Article du Dr Bernard Pradines paru dans AgevillagePro du 9 février 2022
Le nouveau scandale exposé par le livre «les Fossoyeurs» n’est jamais qu’une énième péripétie d’un long chemin de croix constellé de révélations plus choquantes les unes que les autres. Elles se sont accumulées et multipliées depuis la dernière décade.
Incapables d’avoir pris correctement le virage du quasi tout domicile en famille de la première moitié du vingtième siècle vers la vie solitaire majoritaire à domicile ou collective en établissement, nous entendons le concert des pleureuses entonnant à nouveau le chant éploré de la culpabilité. Un tel accuse l’âgisme, l’autre l’indifférence à autrui ou l’abandon des anciens. D’autres, plus perspicaces quant aux mécanismes délétères, pointent la rentabilité ou pire, le profit réalisé sur le dos des personnes âgées vulnérables.
Le constat est accablant: personnels sous-payés en nombre insuffisant fuyant une profession sinistrée, forcés à des glissements de tâches, à une mobilité incessante et surtout à porter le poids écrasant du travail mal fait donc la contrainte sur les résidents pour aller plus vite en besogne. Des familles mécontentes revendiquent depuis longtemps une participation formelle aux établissements qui leur est refusée, par exemple par l’absence de «conseil de la vie sociale» pourtant inscrit noir sur blanc dans la loi.
Pire, d’autres familles sont indifférentes à la gestion de services dont elles se plaignent pourtant de la cherté, comme on le serait vis-à-vis d’un supermarché où seul nous importe le montant des étiquettes ! Des dispositifs tels que celui de la «personne qualifiée» censée faire valoir les droits des personnes hébergées sont confidentiels voire boudés et même ignorés.
La peur de leur saisine par crainte de rétorsion sur son parent âgé fera souvent le reste.
Se pose désormais la question de savoir s’il est acceptable, même du seul point de vue moral, que l’on puisse faire des profits plus ou moins mirifiques aux dépens des personnes âgées captives dans tous les sens du terme.
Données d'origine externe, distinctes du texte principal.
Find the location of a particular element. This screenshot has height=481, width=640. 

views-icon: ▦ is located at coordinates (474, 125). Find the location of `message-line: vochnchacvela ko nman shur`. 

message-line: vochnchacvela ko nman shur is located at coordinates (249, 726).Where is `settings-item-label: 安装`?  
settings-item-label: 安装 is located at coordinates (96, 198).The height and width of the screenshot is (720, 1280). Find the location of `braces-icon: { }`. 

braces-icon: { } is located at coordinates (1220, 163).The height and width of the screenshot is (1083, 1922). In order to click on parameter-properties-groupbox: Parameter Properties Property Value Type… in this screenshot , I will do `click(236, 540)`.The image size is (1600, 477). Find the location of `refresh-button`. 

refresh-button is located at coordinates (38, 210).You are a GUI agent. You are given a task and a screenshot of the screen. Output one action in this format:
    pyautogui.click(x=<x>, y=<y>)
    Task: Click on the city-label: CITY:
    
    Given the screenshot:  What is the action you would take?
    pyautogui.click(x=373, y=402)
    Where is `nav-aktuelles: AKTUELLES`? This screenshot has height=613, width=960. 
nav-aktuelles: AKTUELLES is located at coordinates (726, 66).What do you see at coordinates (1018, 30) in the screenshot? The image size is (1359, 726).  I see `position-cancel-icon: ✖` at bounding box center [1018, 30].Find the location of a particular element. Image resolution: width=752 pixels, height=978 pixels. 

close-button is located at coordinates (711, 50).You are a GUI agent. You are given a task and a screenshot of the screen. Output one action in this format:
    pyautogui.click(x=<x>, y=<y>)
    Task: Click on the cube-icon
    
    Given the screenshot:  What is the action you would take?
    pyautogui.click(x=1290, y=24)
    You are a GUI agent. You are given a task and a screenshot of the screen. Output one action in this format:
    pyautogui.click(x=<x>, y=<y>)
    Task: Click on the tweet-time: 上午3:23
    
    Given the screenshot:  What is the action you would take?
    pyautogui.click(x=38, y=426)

Mieux, l’accompagnement du grand âge ne devrait-il pas être toujours non lucratif et sérieusement contrôlé selon des critères stricts définis par la loi et effectués par des organismes indépendants ?
Quand les idéologies du libre marché et du consumérisme se rencontrent dans le domaine humain, tout est à craindre; nous y sommes ! C’est donc à un sursaut de citoyenneté, de démocratie participative et d’exigence de non-profit auquel nous devons procéder sans attendre.